Textabschnitt.
<<<<

»Endlich aber seid alle gleichgesinnt .. .«(1. Petr. 3,8)
Die Verse 8 und 9 schließen einen Teil des 1. Petrusbriefes ab, der in Kapitel 2,11 beginnt und an Gläubige gerichtet ist, die untergeordnete Stellungen (Hausknechte) innehaben, sowie an verheiratete Frauen und Männer. Petrus wendet sich dann wieder an alle Christen, gleichsam als Folgerung aus dem vorher Gesagten. Das Wort "seid" steht im Griechischen nicht und macht dadurch die Ermahnung des Petrus umso stärker. (So auch in 2,18 und 3,1.) Da Petrus unseren praktischen Zustand viel mehr betont als z.B. Paulus in seinen Briefen, muß "Gleichgesinntsein" also zuallererst praktisch verstanden werden. Wie bei vielen ähnlichen Gegebenheiten ist das durch unsere Stellung in Christus schon eine geistliche Realität: "Wir haben Christi Sinn" (1. Kor. 2,16).
Woher kommt es nun, daß wir dieses "Gleichgesinntsein" nur unvollkommen oder gar nicht verwirklichen? Es scheint sogar, daß wir uns mit dieser traurigen Tatsache zufriedengeben und darin eben ein Zeichen der Endzeit sehen. Jemand, der darunter litt, sagte sinngemäß: "Jede Seite hat ihre Bibelstellen und keine ist bereit, auf die Bibelstellen der anderen zu hören."

>>>>

Erfasste Daten.
<<<<

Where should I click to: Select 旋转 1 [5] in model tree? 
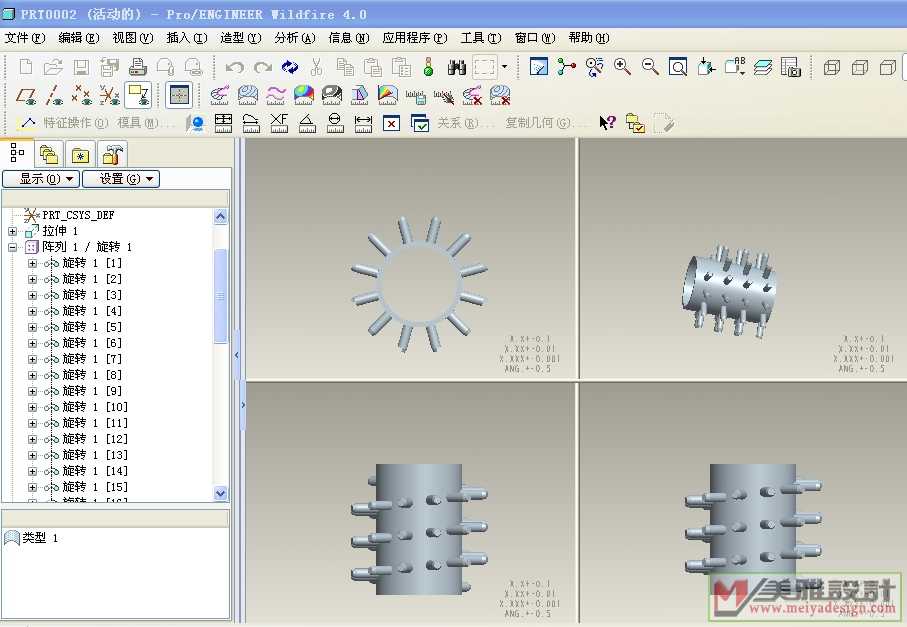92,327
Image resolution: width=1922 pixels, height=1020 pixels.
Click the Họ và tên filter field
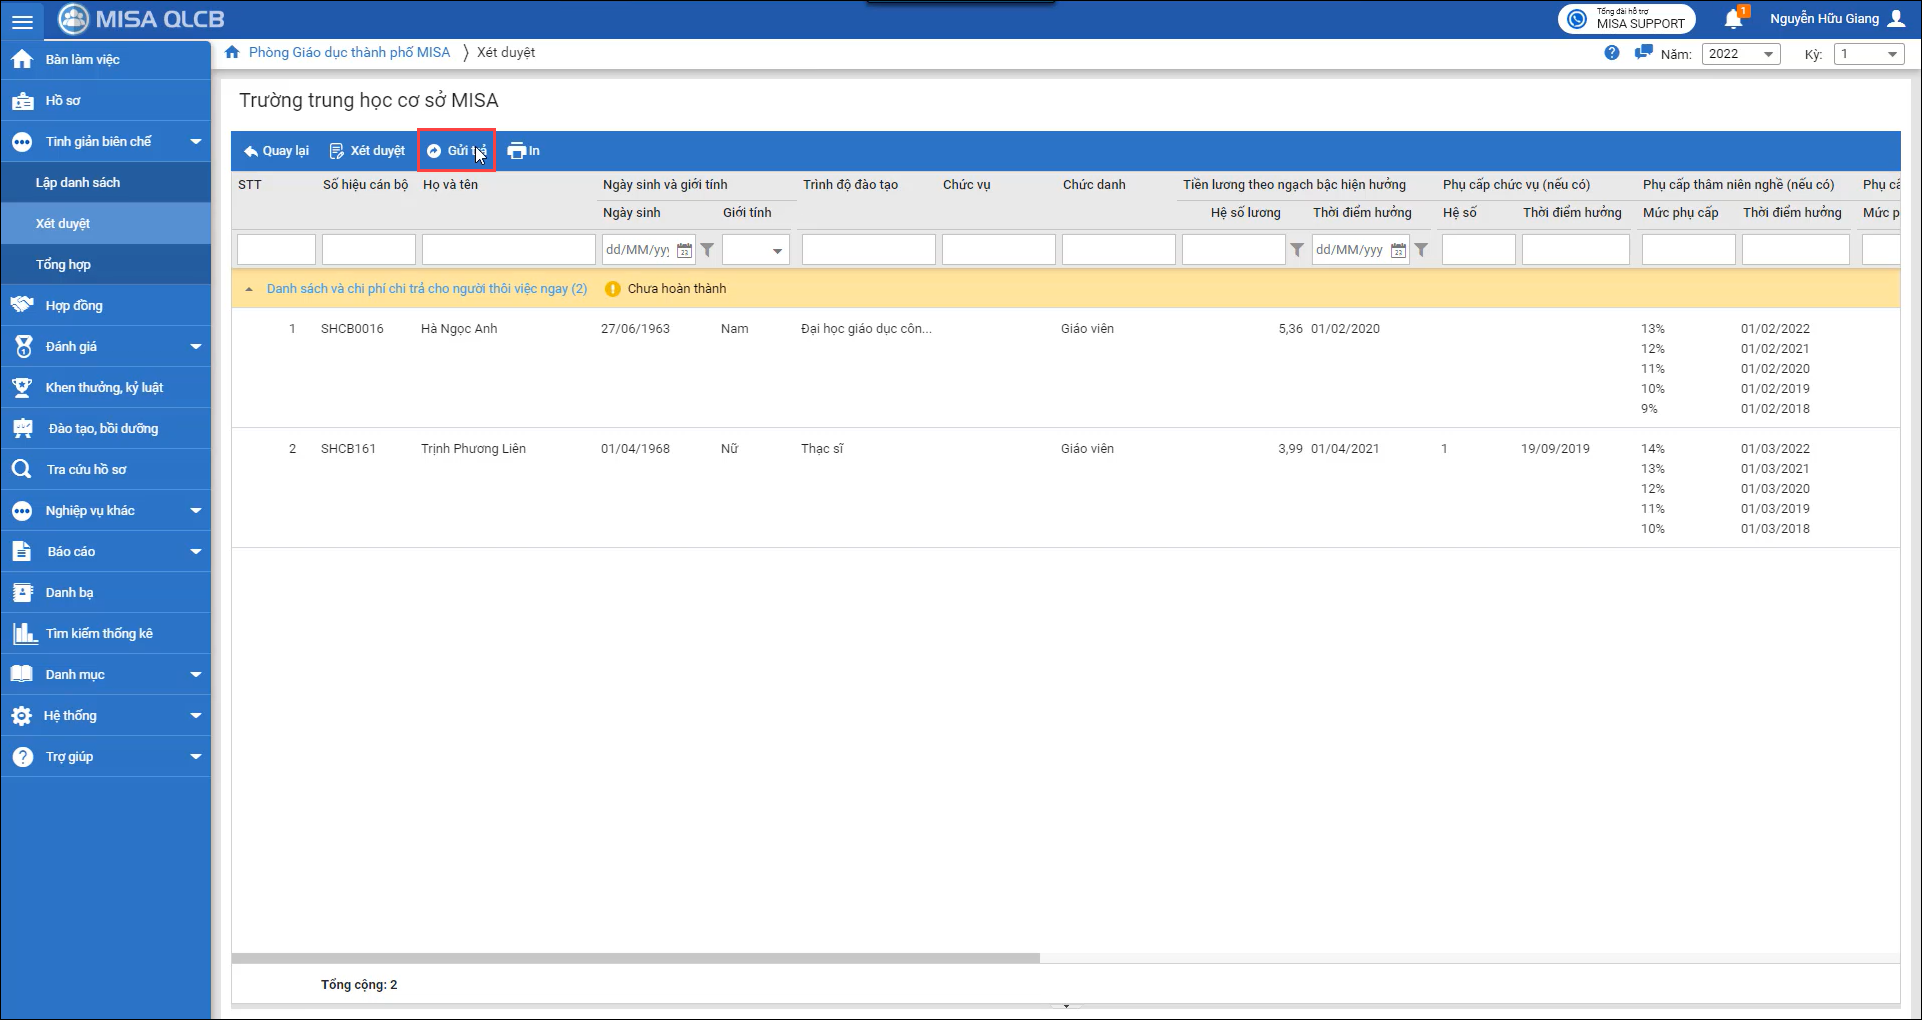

>>>>

Bitte bearbeiten.
a. Welches Wort steht laut dem Text über 1. Petrus 3,8 im Griechischen nicht?
b. Führe den Text über 1. Petrus 3,8 im Anschluss an seinen letzten Satz weiter.
Für das Folgende sind die Daten ohne Bedeutung.

Antworten je Aufgabe.
a. Das Wort „seid“.

b.
Ganze Ortsgemeinden werden gelähmt, weil zwei oder noch mehr Seiten unversöhnlich gegenüberstehen, jede mit guten Argumenten und vielen Bibelstellen. Solche Erfahrungen werden uns auch in der Apostelgeschichte und in einigen Briefen aufgezeigt.
Welche Gründe zeigt die Bibel auf?
1. Eigenwille und Egoismus.
Wenn wir Christi Sinn haben, suchen wir das Beste der anderen. Wir lieben sie, nicht weil sie uns ungeheuer sympathisch sind, sondern weil sie vom Herrn geliebt werden. Im Leben unseres Herrn finden wir Gehorsam statt Eigenwillen. In Johannes 5,30 heißt es: "Denn ich suche nicht meinen Willen, sondern den Willen dessen, der mich gesandt hat." So wie der Herr Jesus ein Leben des Gehorsams auf der Erde gelebt hat, indem Er Sich Gottes Autorität völlig fügte, will Er, daß wir als Seine Kinder ein gehorsames Leben zeigen. Glauben ist ein erster Gehorsamsschritt. Eigenwille ist Rebellion, wie sie die Welt stets angewandt hat, um die Autorität Gottes zu zerstören. Die Hausknechte in 1. Petr. 2,18 werden aufgefordert, ihren Herren unterwürfig zu sein. Kinder sollen den Eltern gehorchen und Frauen ihren Männern, ebenso sollen Gläubige der Obrigkeit untertan sein. Das sind Prinzipien des Gehorsams für Kinder Gottes.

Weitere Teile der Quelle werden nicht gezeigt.